WORK INSTRUCTION
Nothing in the data may be altered, so output all of it exactly.

DATA FOR THIS TASK

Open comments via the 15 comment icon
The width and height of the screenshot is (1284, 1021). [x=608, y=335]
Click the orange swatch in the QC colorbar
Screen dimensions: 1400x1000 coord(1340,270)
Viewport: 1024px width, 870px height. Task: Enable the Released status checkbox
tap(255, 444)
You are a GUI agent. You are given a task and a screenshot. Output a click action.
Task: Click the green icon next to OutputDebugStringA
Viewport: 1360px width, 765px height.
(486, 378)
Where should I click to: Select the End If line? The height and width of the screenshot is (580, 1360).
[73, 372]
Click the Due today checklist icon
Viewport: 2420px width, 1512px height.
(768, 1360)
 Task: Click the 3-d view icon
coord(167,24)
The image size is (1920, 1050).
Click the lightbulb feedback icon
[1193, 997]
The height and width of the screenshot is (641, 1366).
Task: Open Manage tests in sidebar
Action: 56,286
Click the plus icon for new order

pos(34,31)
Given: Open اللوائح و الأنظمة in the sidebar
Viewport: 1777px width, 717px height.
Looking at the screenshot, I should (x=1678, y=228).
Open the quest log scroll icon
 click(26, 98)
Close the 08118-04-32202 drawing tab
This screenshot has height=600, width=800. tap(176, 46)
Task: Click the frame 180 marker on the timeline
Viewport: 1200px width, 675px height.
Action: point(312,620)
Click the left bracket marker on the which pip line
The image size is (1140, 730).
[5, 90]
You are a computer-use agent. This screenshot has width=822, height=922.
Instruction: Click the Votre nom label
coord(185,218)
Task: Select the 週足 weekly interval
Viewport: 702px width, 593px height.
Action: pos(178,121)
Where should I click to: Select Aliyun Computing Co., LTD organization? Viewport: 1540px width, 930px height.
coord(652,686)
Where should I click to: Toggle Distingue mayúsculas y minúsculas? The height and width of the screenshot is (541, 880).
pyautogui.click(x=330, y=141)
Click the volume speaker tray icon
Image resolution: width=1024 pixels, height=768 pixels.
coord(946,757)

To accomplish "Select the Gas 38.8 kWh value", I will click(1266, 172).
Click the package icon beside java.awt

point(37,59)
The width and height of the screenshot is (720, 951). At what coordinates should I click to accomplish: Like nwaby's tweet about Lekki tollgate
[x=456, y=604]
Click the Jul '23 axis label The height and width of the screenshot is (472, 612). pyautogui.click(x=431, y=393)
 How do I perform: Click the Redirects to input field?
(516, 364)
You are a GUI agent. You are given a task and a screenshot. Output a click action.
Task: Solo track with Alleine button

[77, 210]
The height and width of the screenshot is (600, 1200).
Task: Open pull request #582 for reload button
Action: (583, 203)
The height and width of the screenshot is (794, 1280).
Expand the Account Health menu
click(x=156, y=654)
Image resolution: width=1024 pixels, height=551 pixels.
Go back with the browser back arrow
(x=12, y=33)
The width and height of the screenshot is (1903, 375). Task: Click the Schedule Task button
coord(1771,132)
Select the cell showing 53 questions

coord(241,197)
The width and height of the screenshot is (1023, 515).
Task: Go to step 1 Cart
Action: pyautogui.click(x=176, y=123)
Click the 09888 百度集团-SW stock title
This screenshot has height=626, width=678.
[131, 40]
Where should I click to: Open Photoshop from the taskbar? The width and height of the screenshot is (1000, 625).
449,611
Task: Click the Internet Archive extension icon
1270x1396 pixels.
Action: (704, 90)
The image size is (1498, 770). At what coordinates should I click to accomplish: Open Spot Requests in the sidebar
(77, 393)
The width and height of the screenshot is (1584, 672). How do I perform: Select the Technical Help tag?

SOLUTION BELOW
Open comments via the 15 comment icon
The width and height of the screenshot is (1284, 1021). [x=608, y=335]
Click the orange swatch in the QC colorbar
Screen dimensions: 1400x1000 coord(1340,270)
Viewport: 1024px width, 870px height. Task: Enable the Released status checkbox
tap(255, 444)
You are a GUI agent. You are given a task and a screenshot. Output a click action.
Task: Click the green icon next to OutputDebugStringA
Viewport: 1360px width, 765px height.
(486, 378)
Where should I click to: Select the End If line? The height and width of the screenshot is (580, 1360).
[73, 372]
Click the Due today checklist icon
Viewport: 2420px width, 1512px height.
(768, 1360)
 Task: Click the 3-d view icon
coord(167,24)
The image size is (1920, 1050).
Click the lightbulb feedback icon
[1193, 997]
The height and width of the screenshot is (641, 1366).
Task: Open Manage tests in sidebar
Action: 56,286
Click the plus icon for new order

pos(34,31)
Given: Open اللوائح و الأنظمة in the sidebar
Viewport: 1777px width, 717px height.
Looking at the screenshot, I should (x=1678, y=228).
Open the quest log scroll icon
 click(26, 98)
Close the 08118-04-32202 drawing tab
This screenshot has height=600, width=800. tap(176, 46)
Task: Click the frame 180 marker on the timeline
Viewport: 1200px width, 675px height.
Action: point(312,620)
Click the left bracket marker on the which pip line
The image size is (1140, 730).
[5, 90]
You are a computer-use agent. This screenshot has width=822, height=922.
Instruction: Click the Votre nom label
coord(185,218)
Task: Select the 週足 weekly interval
Viewport: 702px width, 593px height.
Action: pos(178,121)
Where should I click to: Select Aliyun Computing Co., LTD organization? Viewport: 1540px width, 930px height.
coord(652,686)
Where should I click to: Toggle Distingue mayúsculas y minúsculas? The height and width of the screenshot is (541, 880).
pyautogui.click(x=330, y=141)
Click the volume speaker tray icon
Image resolution: width=1024 pixels, height=768 pixels.
coord(946,757)

To accomplish "Select the Gas 38.8 kWh value", I will click(1266, 172).
Click the package icon beside java.awt

point(37,59)
The width and height of the screenshot is (720, 951). At what coordinates should I click to accomplish: Like nwaby's tweet about Lekki tollgate
[x=456, y=604]
Click the Jul '23 axis label The height and width of the screenshot is (472, 612). pyautogui.click(x=431, y=393)
 How do I perform: Click the Redirects to input field?
(516, 364)
You are a GUI agent. You are given a task and a screenshot. Output a click action.
Task: Solo track with Alleine button

[77, 210]
The height and width of the screenshot is (600, 1200).
Task: Open pull request #582 for reload button
Action: (583, 203)
The height and width of the screenshot is (794, 1280).
Expand the Account Health menu
click(x=156, y=654)
Image resolution: width=1024 pixels, height=551 pixels.
Go back with the browser back arrow
(x=12, y=33)
The width and height of the screenshot is (1903, 375). Task: Click the Schedule Task button
coord(1771,132)
Select the cell showing 53 questions

coord(241,197)
The width and height of the screenshot is (1023, 515).
Task: Go to step 1 Cart
Action: pyautogui.click(x=176, y=123)
Click the 09888 百度集团-SW stock title
This screenshot has height=626, width=678.
[131, 40]
Where should I click to: Open Photoshop from the taskbar? The width and height of the screenshot is (1000, 625).
449,611
Task: Click the Internet Archive extension icon
1270x1396 pixels.
Action: (704, 90)
The image size is (1498, 770). At what coordinates should I click to accomplish: Open Spot Requests in the sidebar
(77, 393)
The width and height of the screenshot is (1584, 672). How do I perform: Select the Technical Help tag?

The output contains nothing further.